Our work is funded by the Nuffield Foundation, an independent charitable trust with a mission to advance social well-being. It funds research that informs social policy, primarily in Education, Welfare and Justice. The Nuffield Foundation is the founder and co-funder of the Nuffield Council on Bioethics, the Ada Lovelace Institute and the Nuffield Family Justice Observatory. The Foundation has funded this project, but the views expressed are those of the author and not necessarily the Foundation. Visit nuffieldfoundation.org.
In April 2026, the Crisis and Resilience Fund was launched in local authorities across England.

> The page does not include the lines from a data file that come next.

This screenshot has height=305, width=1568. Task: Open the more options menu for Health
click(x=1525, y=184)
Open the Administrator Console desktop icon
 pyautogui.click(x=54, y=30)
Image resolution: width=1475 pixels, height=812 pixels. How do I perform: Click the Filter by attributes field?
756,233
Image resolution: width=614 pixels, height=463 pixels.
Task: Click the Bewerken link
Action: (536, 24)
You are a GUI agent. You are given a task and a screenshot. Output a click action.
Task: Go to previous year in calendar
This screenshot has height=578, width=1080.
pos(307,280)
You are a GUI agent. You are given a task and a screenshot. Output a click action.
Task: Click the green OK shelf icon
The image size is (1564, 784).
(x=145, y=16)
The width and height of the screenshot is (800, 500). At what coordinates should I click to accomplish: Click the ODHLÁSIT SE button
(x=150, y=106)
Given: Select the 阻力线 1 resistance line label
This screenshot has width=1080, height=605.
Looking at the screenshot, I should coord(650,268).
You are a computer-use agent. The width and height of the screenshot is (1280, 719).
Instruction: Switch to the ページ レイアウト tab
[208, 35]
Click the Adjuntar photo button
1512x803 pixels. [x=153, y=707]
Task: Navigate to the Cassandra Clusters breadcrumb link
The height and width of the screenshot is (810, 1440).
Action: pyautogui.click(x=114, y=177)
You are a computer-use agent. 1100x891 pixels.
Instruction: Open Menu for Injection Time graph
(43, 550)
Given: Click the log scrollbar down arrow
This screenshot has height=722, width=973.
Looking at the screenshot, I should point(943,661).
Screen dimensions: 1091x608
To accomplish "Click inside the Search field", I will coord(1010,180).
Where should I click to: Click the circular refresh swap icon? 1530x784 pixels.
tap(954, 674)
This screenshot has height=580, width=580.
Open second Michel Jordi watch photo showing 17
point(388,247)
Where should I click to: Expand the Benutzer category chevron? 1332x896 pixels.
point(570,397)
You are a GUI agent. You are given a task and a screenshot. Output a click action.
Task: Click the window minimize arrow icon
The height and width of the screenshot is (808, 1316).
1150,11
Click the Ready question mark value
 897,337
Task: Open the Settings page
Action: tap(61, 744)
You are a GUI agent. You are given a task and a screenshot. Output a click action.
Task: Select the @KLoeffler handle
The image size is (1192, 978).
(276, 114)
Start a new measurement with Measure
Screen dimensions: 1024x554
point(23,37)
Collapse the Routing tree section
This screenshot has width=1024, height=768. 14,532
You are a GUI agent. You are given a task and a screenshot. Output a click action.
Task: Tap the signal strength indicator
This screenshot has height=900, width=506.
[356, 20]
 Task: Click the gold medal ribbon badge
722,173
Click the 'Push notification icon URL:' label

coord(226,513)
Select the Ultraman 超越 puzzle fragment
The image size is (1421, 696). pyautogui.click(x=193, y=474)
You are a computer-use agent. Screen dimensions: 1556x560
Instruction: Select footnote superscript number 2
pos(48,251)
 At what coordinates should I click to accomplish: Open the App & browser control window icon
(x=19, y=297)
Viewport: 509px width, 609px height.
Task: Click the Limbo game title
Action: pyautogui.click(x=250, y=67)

Worth £842 million per year to March 2029, the multi-year fund which combines the Household Support Fund with Discretionary Housing Payments (DHPs), has been welcomed by anti-poverty campaigners. So far, however, there has been little attention on what the Crisis and Resilience Fund means for housing and homelessness.
At this critical juncture for DHPs, this briefing draws on interviews with DHP scheme managers as part of the Safety Nets project, and longitudinal surveys of English local authorities as part of the Crisis-funded Homelessness Monitor study. We explore the role DHPs have played in supporting low-income households with their housing costs and preventing homelessness, offering reflections on what this means for the Crisis and Resilience Fund.
With a view to harnessing the potential of the new Crisis and Resilience Fund, the briefing makes recommendations to: use the newly available DWP data to proactively identify individuals most severely impacted by shortfalls in Housing Benefit; integrate Housing Payments more fully with other activities focused on homelessness prevention; ringfence the Housing Payments budget and avoid using the Crisis and Resilience Fund to pay for temporary accommodation. We argue fundamentally, however, that the Crisis and Resilience Fund cannot address the underlying gaps in the benefits system driving housing insecurity. The surest way to help low-income households avoid homelessness is to restore an adequate social security safety that reliably covers people’s rent.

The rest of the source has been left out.